COVID-19, caused by the coronavirus SARS-CoV-2, has an unpredictable clinical course ranging from an asymptomatic carrier state to severe acute respiratory syndrome (SARS). The vast majority of young individuals have an asymptomatic to moderate clinical course, but a subset of patients develop a severe systemic inflammatory response. The genetic factors regulating the immune response to SARS-CoV-2 remain undefined. Our preliminary data shows that since Boston Children?s Hospital began admitting patients with COVID- 19 in late March 2020, eight of nine of patients with severe COVID-19 had pre-existing lymphopenia, autoimmunity, or hypogammaglobulinemia. None of four patients with moderate COVID-19 had prior history of immune dysfunction. Whole exome sequencing on one of the patients with severe COVID-19 and extremely elevated soluble CD25 levels identified a heterozygous frameshift mutation (p.Ala9Profs) in SOCS1, encoding Suppressor of Cytokine Signaling 1. The mutation is predicted to result in SOCS1 haploinsufficiency, which results in overactivation of T cells in SOCS1 haploinsufficient mouse models. SARS-CoV-2 may induce endoplasmic reticulum (ER) stress through multiple pathways. Several viral proteins bind to ER resident proteins and to COPI, the heptameric complex that mediates retrograde protein trafficking from the Golgi to the ER, potentially causing ER stress. Massive cytokine secretion induces ER stress by increasing the load of nascent proteins in the ER, and cellular exposure to high levels of circulating cytokines further increases ER stress. Notably, the clinical phenotype of severe COVID-19 parallels that observed in COPG1 mutant mice during polymicrobial infection, resulting in increased ER stress in activated lymphocytes. We hypothesize that young individuals with severe COVID-19 exhibit a dysregulated immune response to SARS-CoV-2 infection, characterized by increased ER stress and reduced lymphocyte survival.
In AIM I we will test the hypothesis that children with severe COVID-19 have deleterious variants in genes regulating the equilibrium between anti-viral immunity and immune homeostasis.
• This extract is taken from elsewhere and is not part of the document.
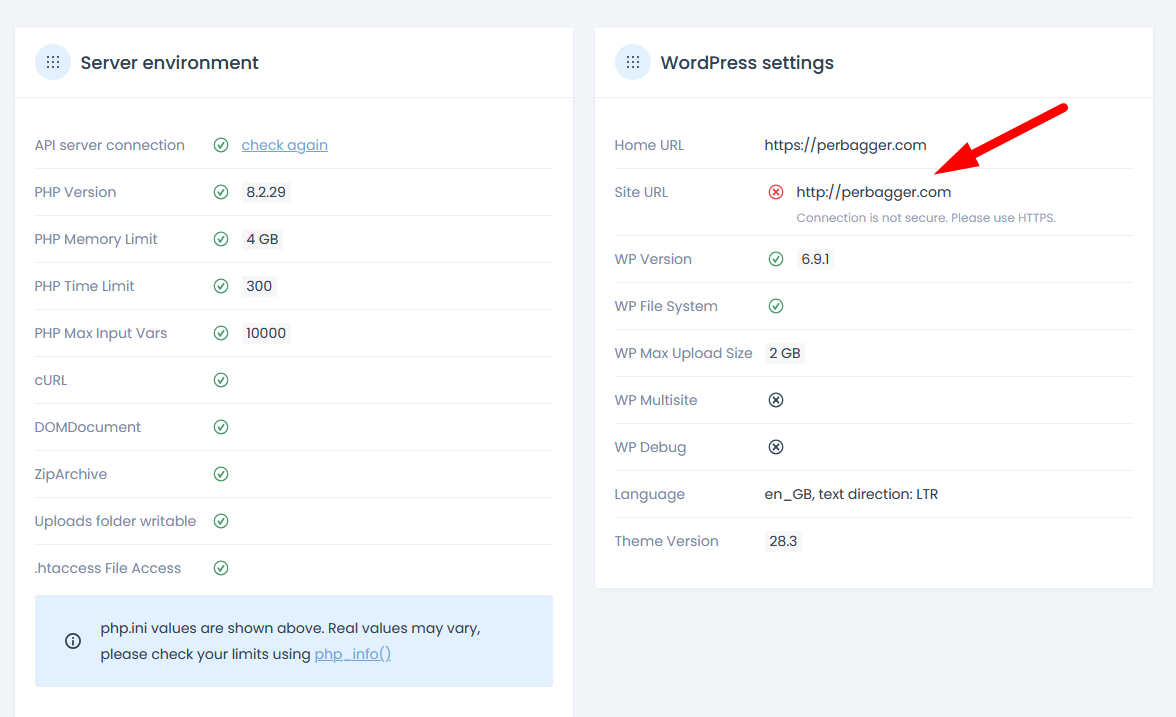Click the Server environment grid icon

(53, 62)
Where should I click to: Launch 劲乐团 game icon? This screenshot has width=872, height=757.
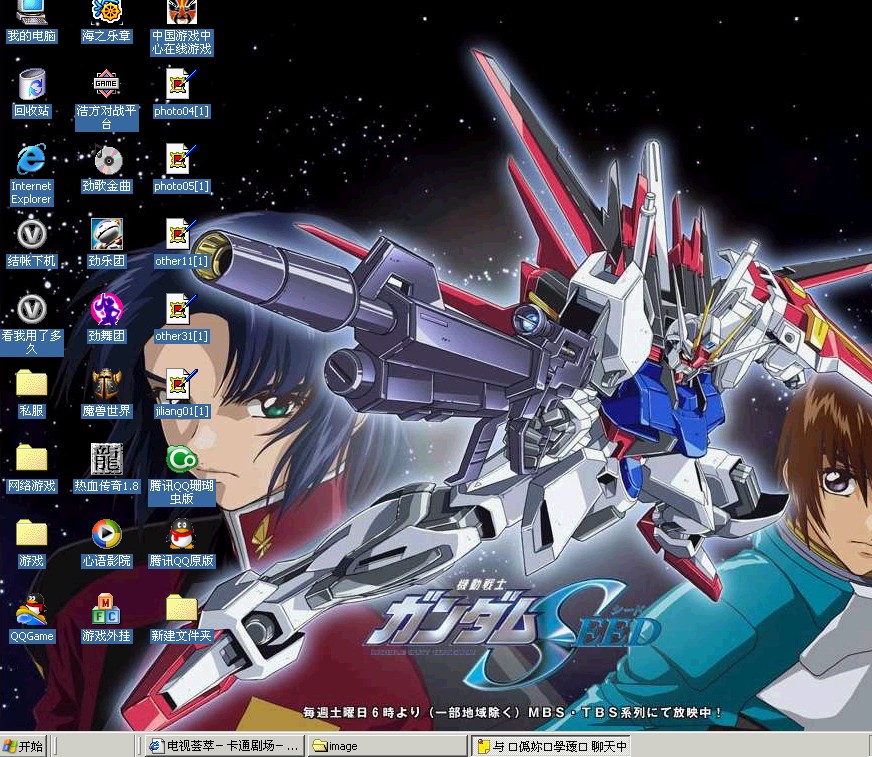coord(106,235)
In AIM II we will test the hypothesis that ER stress contributes to the T cell lymphopenia characteristic of severe COVID-19 and can be reversed with administration of TUDCA. The proposed studies have the potential for identification of genetic variants underlying severe COVID-19, and thereby pathways important for disease severity. In parallel, our investigations of ER stress in immune cells from patients with COVID-19 will test the hypothesis that readily available ER stress relieving agents may be useful for the treatment of COVID-19.
The vast majority of SARS-CoV-2 infected young children have an asymptomatic to moderate clinical course, but a subset develops severe systemic inflammatory response and a drastic decrease in T lymphocytes and the genetic factors regulating the immune response to SARS-CoV-2 remain undefined. Intracellular viral infection poses increased stress on the endoplasmic reticulum (ER) where newly made proteins need to be folded properly before they are secreted. Exaggerated ER stress from overwhelming viral infection such as in COVID 19 can result in cell death, particularly of T lymphocytes. We propose to search for mutations in immune genes in children with severe COVID 19, and test whether readily available ER stress relieving agents may be useful for the treatment of COVID-19.